Hili: The fact that my paws are freezing again.
In Polish:
Hili: No i doczekaliśmy się!
Ja: Czego?
Hili: Tego, że mi znowu łapki marzną.
Tweets from Grania. First, Matthew Inman of The Oatmeal, who produced a lovely cartoon about the Mars Lander, tweeted out three possible cartoons he had ready about the mission’s outcome. Fortunately, the first one was appropriate:
A tweet from the Irish police, whose sense of humor here was evident to Grania, but escaped me until it was explained to me. And then I didn’t find it all that funny:
Bandon Gardai stopped this van at a fork in the road beacuse it had no tax/certificate of roadworthiness and a spoon for a ignition key. Van was seized and a court date for the driver. You could cut the tension with a knife. pic.twitter.com/YhtLU6jxuK
Buffleheads (Bucephala albeola) are cute diving sea ducks that have a pronounced sexual dimorphism, especially in the breeding season. Here are the males vs. females from the Cornell bird site. This will help you pick out the sexes in the video below.

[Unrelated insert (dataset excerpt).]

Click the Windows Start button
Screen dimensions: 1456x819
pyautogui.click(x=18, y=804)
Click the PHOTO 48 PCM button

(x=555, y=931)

The video shows a group of bufflehead males trying to impress a few females. Note that the male display includes a lot of elements that demonstrate vigor, like head-bobbing, wing-flapping, and racing (in one case a female appears to incite a male to race). It’s hard to avoid thinking that females are looking for the most vigorous males, because those males have fewer parasites to transfer during mating (males have no parental care in this species), because the males have “good genes” that can be passed onto offspring, or a combination of these “direct” and “indirect” benefits.
But if female choice is basically random, as Richard Prum suggests, and has nothing to do with the genetic composition of the male, why are the most vigorous males always the ones who win? I suppose you cold say that they’re simply more conspicuous, but I don’t think so. These males are showing off a lot of different aspects of vigor, and the females are watching them closely before making their choice.